**Task to complete:**
Could you restate the entries below word for word?

*** Opening of Data for analysis ***

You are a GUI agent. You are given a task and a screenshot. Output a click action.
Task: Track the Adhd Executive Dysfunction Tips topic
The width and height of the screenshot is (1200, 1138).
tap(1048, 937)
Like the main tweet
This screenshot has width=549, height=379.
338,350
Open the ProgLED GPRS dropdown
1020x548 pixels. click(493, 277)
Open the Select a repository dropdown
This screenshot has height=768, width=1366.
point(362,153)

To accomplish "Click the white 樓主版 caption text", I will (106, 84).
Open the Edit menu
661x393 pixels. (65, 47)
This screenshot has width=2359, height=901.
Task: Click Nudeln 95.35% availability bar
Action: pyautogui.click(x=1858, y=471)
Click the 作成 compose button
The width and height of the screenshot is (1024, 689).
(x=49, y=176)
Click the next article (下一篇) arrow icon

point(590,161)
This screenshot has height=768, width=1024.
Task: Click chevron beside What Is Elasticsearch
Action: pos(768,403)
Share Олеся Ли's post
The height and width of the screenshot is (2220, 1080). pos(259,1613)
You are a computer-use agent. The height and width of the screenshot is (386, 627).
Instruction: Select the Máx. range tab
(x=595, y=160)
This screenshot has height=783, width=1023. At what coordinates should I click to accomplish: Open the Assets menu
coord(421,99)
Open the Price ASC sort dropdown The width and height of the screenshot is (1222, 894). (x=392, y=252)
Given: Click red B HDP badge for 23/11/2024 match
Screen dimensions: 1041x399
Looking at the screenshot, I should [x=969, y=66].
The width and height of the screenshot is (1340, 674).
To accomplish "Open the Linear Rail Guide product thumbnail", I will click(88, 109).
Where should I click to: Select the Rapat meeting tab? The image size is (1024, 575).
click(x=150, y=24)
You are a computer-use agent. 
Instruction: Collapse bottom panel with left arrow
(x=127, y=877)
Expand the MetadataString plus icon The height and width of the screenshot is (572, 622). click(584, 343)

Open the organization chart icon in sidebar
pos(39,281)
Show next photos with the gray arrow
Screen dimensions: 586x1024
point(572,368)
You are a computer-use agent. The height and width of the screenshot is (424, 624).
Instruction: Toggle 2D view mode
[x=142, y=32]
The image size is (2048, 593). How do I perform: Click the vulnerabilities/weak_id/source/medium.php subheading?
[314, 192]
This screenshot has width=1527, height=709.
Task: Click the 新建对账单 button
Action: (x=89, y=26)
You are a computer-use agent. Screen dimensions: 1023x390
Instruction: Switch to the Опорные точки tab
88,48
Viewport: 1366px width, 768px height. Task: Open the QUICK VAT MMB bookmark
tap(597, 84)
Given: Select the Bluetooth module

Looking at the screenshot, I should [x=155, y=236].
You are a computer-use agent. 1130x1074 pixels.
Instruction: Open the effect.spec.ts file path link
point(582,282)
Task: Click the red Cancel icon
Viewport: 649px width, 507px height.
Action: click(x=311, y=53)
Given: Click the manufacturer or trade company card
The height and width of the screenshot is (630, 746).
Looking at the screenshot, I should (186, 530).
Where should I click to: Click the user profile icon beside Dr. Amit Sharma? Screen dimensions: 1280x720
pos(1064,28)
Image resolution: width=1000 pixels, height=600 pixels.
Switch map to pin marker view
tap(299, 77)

*** Close of Data for analysis ***

**Problem solution:**
You are a GUI agent. You are given a task and a screenshot. Output a click action.
Task: Track the Adhd Executive Dysfunction Tips topic
The width and height of the screenshot is (1200, 1138).
tap(1048, 937)
Like the main tweet
This screenshot has width=549, height=379.
338,350
Open the ProgLED GPRS dropdown
1020x548 pixels. click(493, 277)
Open the Select a repository dropdown
This screenshot has height=768, width=1366.
point(362,153)

To accomplish "Click the white 樓主版 caption text", I will (106, 84).
Open the Edit menu
661x393 pixels. (65, 47)
This screenshot has width=2359, height=901.
Task: Click Nudeln 95.35% availability bar
Action: pyautogui.click(x=1858, y=471)
Click the 作成 compose button
The width and height of the screenshot is (1024, 689).
(x=49, y=176)
Click the next article (下一篇) arrow icon

point(590,161)
This screenshot has height=768, width=1024.
Task: Click chevron beside What Is Elasticsearch
Action: pos(768,403)
Share Олеся Ли's post
The height and width of the screenshot is (2220, 1080). pos(259,1613)
You are a computer-use agent. The height and width of the screenshot is (386, 627).
Instruction: Select the Máx. range tab
(x=595, y=160)
This screenshot has height=783, width=1023. At what coordinates should I click to accomplish: Open the Assets menu
coord(421,99)
Open the Price ASC sort dropdown The width and height of the screenshot is (1222, 894). (x=392, y=252)
Given: Click red B HDP badge for 23/11/2024 match
Screen dimensions: 1041x399
Looking at the screenshot, I should [x=969, y=66].
The width and height of the screenshot is (1340, 674).
To accomplish "Open the Linear Rail Guide product thumbnail", I will click(88, 109).
Where should I click to: Select the Rapat meeting tab? The image size is (1024, 575).
click(x=150, y=24)
You are a computer-use agent. 
Instruction: Collapse bottom panel with left arrow
(x=127, y=877)
Expand the MetadataString plus icon The height and width of the screenshot is (572, 622). click(584, 343)

Open the organization chart icon in sidebar
pos(39,281)
Show next photos with the gray arrow
Screen dimensions: 586x1024
point(572,368)
You are a computer-use agent. The height and width of the screenshot is (424, 624).
Instruction: Toggle 2D view mode
[x=142, y=32]
The image size is (2048, 593). How do I perform: Click the vulnerabilities/weak_id/source/medium.php subheading?
[314, 192]
This screenshot has width=1527, height=709.
Task: Click the 新建对账单 button
Action: (x=89, y=26)
You are a computer-use agent. Screen dimensions: 1023x390
Instruction: Switch to the Опорные точки tab
88,48
Viewport: 1366px width, 768px height. Task: Open the QUICK VAT MMB bookmark
tap(597, 84)
Given: Select the Bluetooth module

Looking at the screenshot, I should [x=155, y=236].
You are a computer-use agent. 1130x1074 pixels.
Instruction: Open the effect.spec.ts file path link
point(582,282)
Task: Click the red Cancel icon
Viewport: 649px width, 507px height.
Action: click(x=311, y=53)
Given: Click the manufacturer or trade company card
The height and width of the screenshot is (630, 746).
Looking at the screenshot, I should (186, 530).
Where should I click to: Click the user profile icon beside Dr. Amit Sharma? Screen dimensions: 1280x720
pos(1064,28)
Image resolution: width=1000 pixels, height=600 pixels.
Switch map to pin marker view
tap(299, 77)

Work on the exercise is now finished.